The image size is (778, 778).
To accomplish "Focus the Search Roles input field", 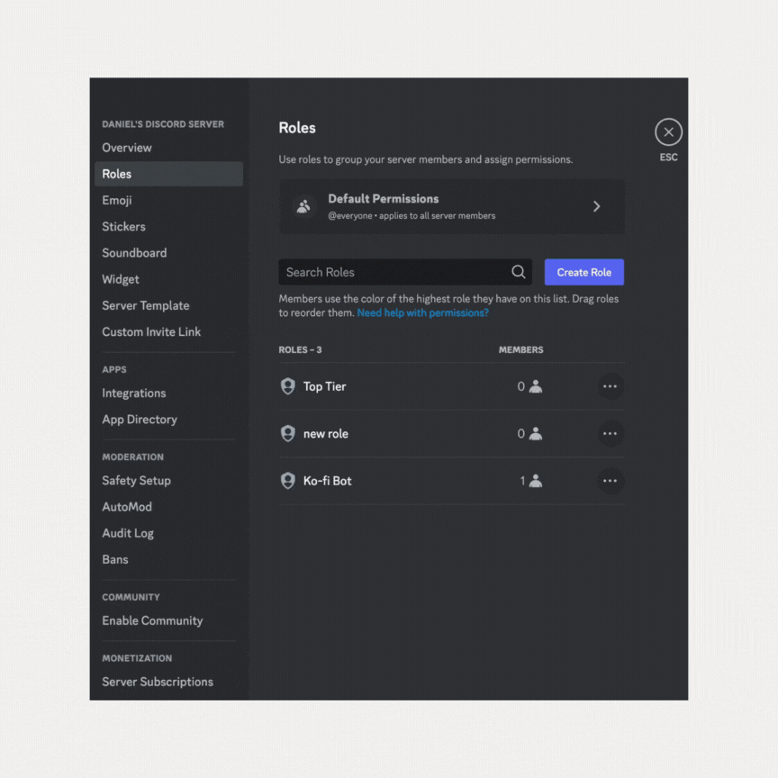I will pos(394,272).
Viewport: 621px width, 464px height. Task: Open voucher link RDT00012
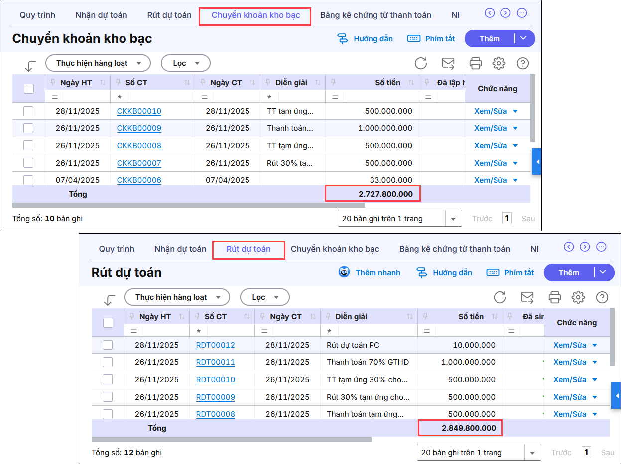click(x=215, y=345)
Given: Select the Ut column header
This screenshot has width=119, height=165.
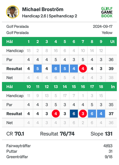Looking at the screenshot, I should (x=112, y=42).
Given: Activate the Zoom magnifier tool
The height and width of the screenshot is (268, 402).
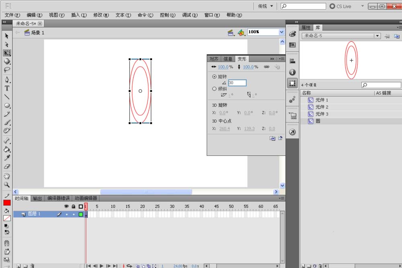Looking at the screenshot, I should pyautogui.click(x=7, y=185).
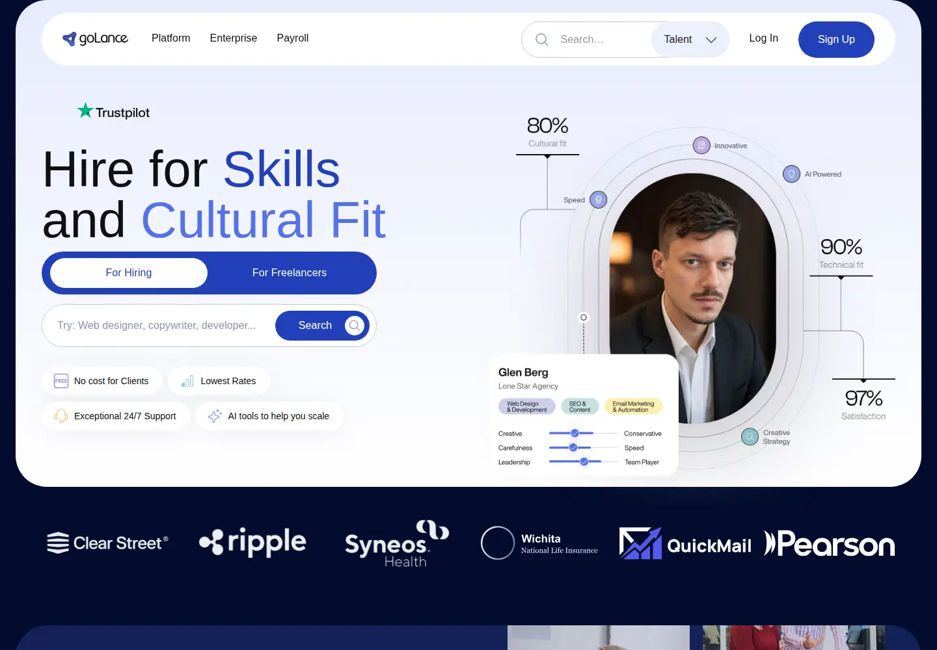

§ **Problem to solve**
Repeat the lines of the listing word for word, starting at the line containing "Given: Activate the Zoom magnifier tool" and continuing through the end of the listing. Leave the pictures out of your answer.

§ **Solution for this problem**
Given: Activate the Zoom magnifier tool
The height and width of the screenshot is (268, 402).
Looking at the screenshot, I should pyautogui.click(x=7, y=185).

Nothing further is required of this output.